Başkan Umutlu yaptığı açıklamada şu ifadelere yer verdi:

"Zafer Partisi Genel Başkanımız Prof. Dr. Ümit Özdağ’ın esaretinin 86’ncı gününde Adalet Sarayı’nın önündeyiz! Prof. Dr. Ümit Özdağ, yanında 3 resmi polis memuru varken “operasyon” ile gözaltına alındı. İlaçlarını almasına izin verilmeden apar-topar İstanbul’a kaçırıldı ve FETÖ dönemini anımsatan bir şekilde “suç uydurulup” tutuklandı. Ardından, dokuz sayfa ama içi boş bir iddianame için 77 gün geçti. Şimdi ilk duruşmaya kadar “144 gün” demir parmaklıklar arkasında rehinsin deyip, tutukluluğu cezaya dönüştürüyor, düşman ceza hukuku uyguluyorlar.

Prof. Dr. Ümit Özdağ niçin esir alındı? Prof. Dr. Ümit Özdağ, 22 Ekim’de başlayan yeni açılımla; Öcalan teröristinin salıverilmesinin, Meclis’e gelip konuşabilmesinin, PKK teröristlerine af çıkarılmasının ve yeni bir anayasa ile devletimizi etnik temelde bölme girişimlerinin önündeki en ciddi engel olduğu için esir alındı. Prof. Dr. Ümit Özdağ, kahraman gazilerimiz ve şehitlerimizin aziz hatırasına sahip çıktığı için içeri alındı. Sakarya ve Dumlupınar’da atalarımızın kanıyla kurulan cumhuriyetimizin, kirli siyasi hesaplara alet edilmesine ve emperyalizme peşkeş çekilmesine karşı çıktığı için esir alındı.

TÜRK DEVLETİNE YAPILAN BİR BASKINDIR

Bu nedenle onun esareti, milletine sadakat ve devletine hizmettir! Onun tutsaklığı, milli üniter laik devletin sigortasıdır. Onun mahpusluğu, Atatürk çizgisinde Türk Milliyetçiliğine vurulan pranga, Türklük onur ve şerefine yapılan bir suikast ve Türk devletine yapılan bir baskındır!

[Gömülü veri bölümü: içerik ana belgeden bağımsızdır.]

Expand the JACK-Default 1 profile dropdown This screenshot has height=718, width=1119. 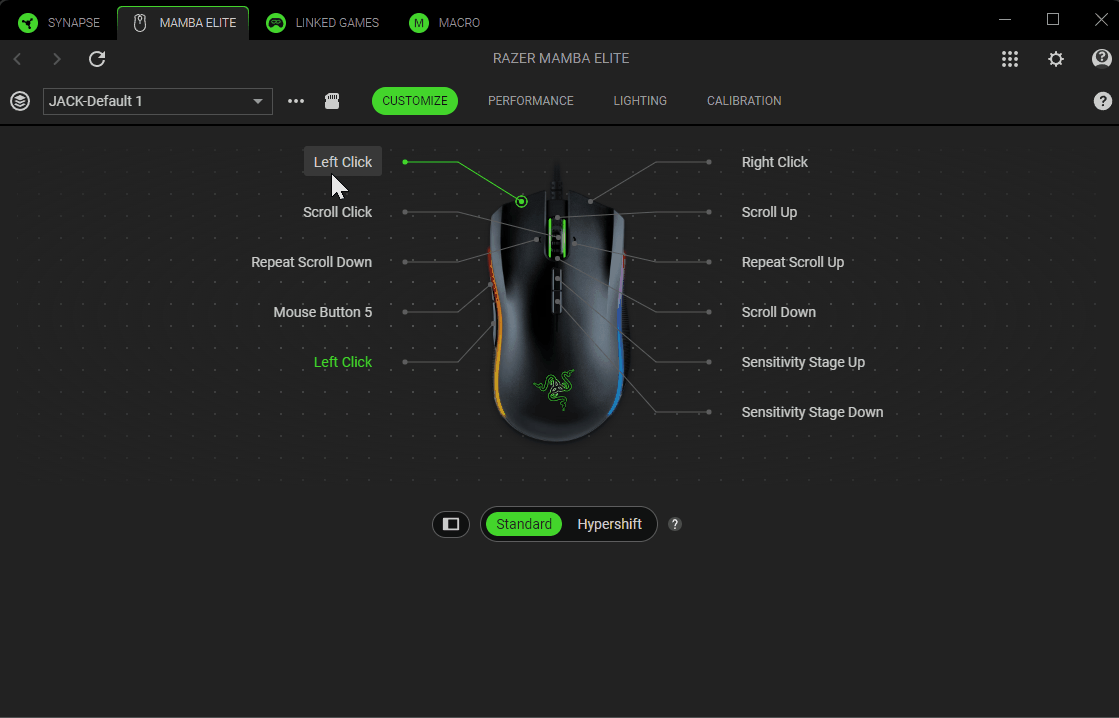pyautogui.click(x=257, y=101)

Bu nedenle, onun Silivri’deki mevcudiyeti hem Türk devleti ve Türk milletine bağlılığın bir nişanesi hem de kahraman gazilerimize minnet, aziz şehitlerimize saygı duruşudur!

Prof. Dr. Ümit Özdağ’ı hukuksuzca tutuklayanlar, onu susturacağını, memleket mücadelesinin “son kalesi” Zafer Partisi’nin dağılacağını zannettiler. Oysa Zafer Partisi, Türk halkının artan güç ve desteğiyle, artık daha güçlü, daha azimli ve memleket mücadelesinde daha kararlı! İşte burada, Adalet Bakanlığı önünde, halkımızdan aldığımız güçle ilan ediyoruz: Memleketi teröre teslim etmeyeceğiz.

HEPİMİZ MUSTAFA KEMAL’İN ASKERLERİYİZ

Öcalan’ın gelip Gazi Meclisimizi kirletmesine izin vermeyeceğiz. Etnik kimlikli, mezhep inançlı diye bölünmek yerine bilim, birlik ve barış diyeceğiz. Bilinmeli ki, hepimiz birer Ziya Gökalp, Yusuf Akçura, Dündar Taşer ve nihayet her birimiz birer Ümit Özdağ’ız. Hepimiz Mustafa Kemal’in askerleriyiz!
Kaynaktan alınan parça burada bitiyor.